Arch Intern Med. 1991;151(1):146-152. doi:10.1001/archinte.1991.00400010148023

This study compared the efficacy and safety of pravastatin and gemfibrozil in the treatment of primary hypercholesterolemia. Three hundred eighty-five outpatients from 13 lipid clinics in Italy participated in this randomized double-blind study. Patients were assigned to receive either 40 mg once daily of pravastatin or 600 mg of gemfibrozil twice daily after an initial diet lead-in period. After 24 weeks, mean reductions from baseline values of plasma total and low-density lipoprotein cholesterol were, respectively, 23% and 30% with pravastatin and 14% and 17% with gemfibrozil. Significant lipid-lowering effects were noted within 4 weeks. Apolipoprotein B decrease was 21% with pravastatin and 13% with gemfibrozil.
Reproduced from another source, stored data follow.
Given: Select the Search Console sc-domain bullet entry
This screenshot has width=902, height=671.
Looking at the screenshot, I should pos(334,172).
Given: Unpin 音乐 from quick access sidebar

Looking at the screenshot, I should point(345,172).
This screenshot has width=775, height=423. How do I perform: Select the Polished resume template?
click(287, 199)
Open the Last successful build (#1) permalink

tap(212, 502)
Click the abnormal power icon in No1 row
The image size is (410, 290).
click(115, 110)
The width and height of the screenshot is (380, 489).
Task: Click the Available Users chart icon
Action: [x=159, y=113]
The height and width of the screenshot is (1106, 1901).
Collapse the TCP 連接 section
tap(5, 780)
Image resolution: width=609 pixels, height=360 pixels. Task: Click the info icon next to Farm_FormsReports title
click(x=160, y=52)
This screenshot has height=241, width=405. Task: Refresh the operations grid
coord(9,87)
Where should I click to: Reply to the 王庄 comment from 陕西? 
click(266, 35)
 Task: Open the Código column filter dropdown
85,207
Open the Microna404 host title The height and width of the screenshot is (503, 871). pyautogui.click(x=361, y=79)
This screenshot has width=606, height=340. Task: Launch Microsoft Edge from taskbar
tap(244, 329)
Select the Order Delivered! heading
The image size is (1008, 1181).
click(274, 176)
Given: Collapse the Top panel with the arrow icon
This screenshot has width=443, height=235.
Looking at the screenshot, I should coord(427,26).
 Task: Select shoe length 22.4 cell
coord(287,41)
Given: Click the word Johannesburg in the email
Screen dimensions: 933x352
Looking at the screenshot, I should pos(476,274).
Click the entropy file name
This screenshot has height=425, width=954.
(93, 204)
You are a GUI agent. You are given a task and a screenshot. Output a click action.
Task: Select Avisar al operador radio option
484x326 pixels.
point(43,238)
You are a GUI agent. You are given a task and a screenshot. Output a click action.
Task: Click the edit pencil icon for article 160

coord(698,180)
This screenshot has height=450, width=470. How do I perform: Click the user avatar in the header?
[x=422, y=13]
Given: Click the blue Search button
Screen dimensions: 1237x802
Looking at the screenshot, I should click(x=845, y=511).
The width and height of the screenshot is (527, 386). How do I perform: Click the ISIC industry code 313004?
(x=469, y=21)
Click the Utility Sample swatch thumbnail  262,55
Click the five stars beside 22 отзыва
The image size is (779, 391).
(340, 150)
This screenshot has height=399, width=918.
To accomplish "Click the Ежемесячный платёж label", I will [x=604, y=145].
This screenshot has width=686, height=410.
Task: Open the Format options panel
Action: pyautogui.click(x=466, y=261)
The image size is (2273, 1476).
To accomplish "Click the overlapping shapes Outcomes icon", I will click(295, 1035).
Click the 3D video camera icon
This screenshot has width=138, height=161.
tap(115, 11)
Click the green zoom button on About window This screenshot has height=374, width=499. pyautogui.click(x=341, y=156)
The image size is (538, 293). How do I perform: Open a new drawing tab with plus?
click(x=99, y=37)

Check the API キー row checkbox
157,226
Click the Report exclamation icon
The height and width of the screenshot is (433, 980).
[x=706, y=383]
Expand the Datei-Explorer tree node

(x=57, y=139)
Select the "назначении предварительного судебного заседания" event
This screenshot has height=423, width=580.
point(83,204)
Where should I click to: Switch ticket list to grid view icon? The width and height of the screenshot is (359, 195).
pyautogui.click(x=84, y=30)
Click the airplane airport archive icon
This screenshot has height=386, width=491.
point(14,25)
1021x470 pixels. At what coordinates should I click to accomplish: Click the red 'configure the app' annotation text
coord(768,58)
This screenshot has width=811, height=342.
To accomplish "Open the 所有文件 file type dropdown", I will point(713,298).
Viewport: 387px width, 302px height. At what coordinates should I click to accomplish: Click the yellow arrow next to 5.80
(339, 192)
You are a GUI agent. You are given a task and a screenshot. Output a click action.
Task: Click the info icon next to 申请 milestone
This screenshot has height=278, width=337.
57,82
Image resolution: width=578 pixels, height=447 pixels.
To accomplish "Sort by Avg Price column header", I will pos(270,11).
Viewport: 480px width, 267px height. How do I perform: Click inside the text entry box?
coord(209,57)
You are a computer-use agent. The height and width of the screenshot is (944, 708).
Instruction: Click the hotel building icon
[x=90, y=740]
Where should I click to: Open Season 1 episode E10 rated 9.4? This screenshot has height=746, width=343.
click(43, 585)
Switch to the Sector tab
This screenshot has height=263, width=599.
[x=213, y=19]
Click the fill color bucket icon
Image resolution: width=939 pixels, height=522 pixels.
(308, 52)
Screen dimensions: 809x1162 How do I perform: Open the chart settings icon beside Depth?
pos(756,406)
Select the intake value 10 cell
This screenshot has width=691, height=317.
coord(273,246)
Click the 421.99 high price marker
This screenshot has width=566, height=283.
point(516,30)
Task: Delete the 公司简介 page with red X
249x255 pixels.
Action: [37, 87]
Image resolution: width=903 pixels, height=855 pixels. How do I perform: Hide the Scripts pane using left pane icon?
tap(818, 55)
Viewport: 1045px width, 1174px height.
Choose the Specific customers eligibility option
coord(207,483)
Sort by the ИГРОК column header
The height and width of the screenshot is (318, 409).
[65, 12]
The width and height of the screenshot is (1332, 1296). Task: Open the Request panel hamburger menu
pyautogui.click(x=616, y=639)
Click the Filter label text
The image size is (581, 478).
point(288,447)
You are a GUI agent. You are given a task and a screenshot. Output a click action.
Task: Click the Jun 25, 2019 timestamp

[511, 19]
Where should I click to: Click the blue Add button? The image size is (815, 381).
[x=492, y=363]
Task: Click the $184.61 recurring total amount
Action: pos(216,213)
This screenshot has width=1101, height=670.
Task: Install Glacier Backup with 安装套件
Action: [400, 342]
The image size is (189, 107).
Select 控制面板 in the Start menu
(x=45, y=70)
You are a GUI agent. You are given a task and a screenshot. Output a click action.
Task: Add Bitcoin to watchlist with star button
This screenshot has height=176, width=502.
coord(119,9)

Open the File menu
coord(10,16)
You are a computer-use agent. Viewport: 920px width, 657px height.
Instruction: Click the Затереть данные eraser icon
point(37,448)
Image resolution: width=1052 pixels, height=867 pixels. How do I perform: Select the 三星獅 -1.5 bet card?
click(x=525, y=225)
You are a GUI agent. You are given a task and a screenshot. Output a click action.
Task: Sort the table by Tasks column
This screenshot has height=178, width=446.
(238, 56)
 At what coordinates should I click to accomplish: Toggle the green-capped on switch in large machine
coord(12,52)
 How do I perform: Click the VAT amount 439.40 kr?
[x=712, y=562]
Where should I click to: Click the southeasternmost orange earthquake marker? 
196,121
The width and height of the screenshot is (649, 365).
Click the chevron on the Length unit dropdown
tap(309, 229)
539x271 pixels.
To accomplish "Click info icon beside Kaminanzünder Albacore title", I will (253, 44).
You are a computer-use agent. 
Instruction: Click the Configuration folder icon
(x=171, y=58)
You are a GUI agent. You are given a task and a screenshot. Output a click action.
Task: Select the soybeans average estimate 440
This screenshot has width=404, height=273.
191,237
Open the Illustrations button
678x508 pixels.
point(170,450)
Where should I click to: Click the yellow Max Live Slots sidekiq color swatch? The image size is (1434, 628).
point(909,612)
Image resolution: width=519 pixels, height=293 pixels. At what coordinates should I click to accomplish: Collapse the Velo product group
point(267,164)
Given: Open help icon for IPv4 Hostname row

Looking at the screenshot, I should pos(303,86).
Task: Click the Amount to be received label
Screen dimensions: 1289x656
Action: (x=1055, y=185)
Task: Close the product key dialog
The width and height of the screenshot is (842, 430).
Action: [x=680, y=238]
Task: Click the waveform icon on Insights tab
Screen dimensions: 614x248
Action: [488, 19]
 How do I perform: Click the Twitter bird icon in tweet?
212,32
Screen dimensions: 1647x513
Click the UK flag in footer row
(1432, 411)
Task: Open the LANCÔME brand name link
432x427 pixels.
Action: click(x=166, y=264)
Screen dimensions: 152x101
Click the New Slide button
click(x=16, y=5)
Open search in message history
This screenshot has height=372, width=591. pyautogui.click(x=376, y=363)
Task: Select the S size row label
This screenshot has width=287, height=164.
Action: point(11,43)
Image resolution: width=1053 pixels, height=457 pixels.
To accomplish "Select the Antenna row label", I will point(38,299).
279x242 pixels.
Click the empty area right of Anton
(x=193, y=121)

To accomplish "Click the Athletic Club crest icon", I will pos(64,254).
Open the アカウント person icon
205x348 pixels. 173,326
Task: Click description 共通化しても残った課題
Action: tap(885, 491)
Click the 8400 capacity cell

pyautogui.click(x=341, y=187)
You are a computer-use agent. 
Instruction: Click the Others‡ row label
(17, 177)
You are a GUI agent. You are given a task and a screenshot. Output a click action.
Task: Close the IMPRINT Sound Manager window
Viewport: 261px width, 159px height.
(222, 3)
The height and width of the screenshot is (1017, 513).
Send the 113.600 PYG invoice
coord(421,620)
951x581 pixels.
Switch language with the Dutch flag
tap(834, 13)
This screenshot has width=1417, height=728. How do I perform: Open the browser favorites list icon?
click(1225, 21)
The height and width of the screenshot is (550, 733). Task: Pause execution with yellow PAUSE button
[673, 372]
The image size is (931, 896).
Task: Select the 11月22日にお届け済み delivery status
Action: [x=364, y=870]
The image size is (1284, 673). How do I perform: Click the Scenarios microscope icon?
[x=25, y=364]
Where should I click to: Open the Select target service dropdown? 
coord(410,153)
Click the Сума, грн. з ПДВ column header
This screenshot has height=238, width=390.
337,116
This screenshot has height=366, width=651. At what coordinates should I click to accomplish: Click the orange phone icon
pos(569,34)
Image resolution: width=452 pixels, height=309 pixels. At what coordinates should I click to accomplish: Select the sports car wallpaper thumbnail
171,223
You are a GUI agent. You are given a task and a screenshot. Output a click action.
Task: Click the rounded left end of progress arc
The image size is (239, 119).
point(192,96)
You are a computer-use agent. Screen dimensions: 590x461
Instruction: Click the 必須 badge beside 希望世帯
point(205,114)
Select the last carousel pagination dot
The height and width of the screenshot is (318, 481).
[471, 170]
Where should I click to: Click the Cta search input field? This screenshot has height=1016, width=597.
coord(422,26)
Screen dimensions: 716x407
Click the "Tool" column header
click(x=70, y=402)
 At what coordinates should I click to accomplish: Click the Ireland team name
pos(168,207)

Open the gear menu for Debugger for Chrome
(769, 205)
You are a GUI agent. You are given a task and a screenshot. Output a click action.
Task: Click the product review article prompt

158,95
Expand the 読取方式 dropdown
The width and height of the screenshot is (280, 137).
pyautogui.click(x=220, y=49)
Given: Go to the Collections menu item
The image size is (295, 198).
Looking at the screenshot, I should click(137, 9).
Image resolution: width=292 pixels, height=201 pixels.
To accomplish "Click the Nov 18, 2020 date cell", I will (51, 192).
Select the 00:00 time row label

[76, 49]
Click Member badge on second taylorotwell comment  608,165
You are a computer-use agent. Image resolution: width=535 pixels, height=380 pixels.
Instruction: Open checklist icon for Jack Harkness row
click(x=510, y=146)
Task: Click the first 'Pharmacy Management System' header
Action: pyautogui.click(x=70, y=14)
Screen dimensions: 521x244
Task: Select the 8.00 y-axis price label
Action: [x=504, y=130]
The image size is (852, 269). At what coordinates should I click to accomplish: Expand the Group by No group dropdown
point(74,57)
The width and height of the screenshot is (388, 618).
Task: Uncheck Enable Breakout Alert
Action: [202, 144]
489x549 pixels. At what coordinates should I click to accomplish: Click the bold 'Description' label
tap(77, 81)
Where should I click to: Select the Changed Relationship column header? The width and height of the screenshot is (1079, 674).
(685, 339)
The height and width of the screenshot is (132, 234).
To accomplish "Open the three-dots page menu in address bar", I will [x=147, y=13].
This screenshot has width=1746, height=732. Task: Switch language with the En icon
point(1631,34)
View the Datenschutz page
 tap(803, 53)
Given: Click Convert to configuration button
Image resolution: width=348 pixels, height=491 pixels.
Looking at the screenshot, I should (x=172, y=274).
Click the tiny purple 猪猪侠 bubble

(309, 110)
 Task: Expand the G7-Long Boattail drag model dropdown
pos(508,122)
A statistically significant increase of high-density lipoprotein cholesterol of 5% was achieved with pravastatin compared with a 13% increase for gemfibrozil. Serum triglyceride values decreased 5% with pravastatin and 37% with gemfibrozil. Familial and polygenic hypercholesterolemic patients were also examined separately. Pravastatin effectiveness in reducing low-density lipoprotein cholesterol was greater by 6% in polygenic than in familial hypercholesterolemic patients. Treatment for 25 patients (eight treated with pravastatin and 17 treated with gemfibrozil) was discontinued during the study. The incidence of clinical symptoms and laboratory alterations was low for both treatment groups. Pravastatin and gemfibrozil were well tolerated, but pravastatin was significantly more effective in reducing total and low-density lipoprotein cholesterol levels in primary (either familial or polygenic) hypercholesterolemias than gemfibrozil.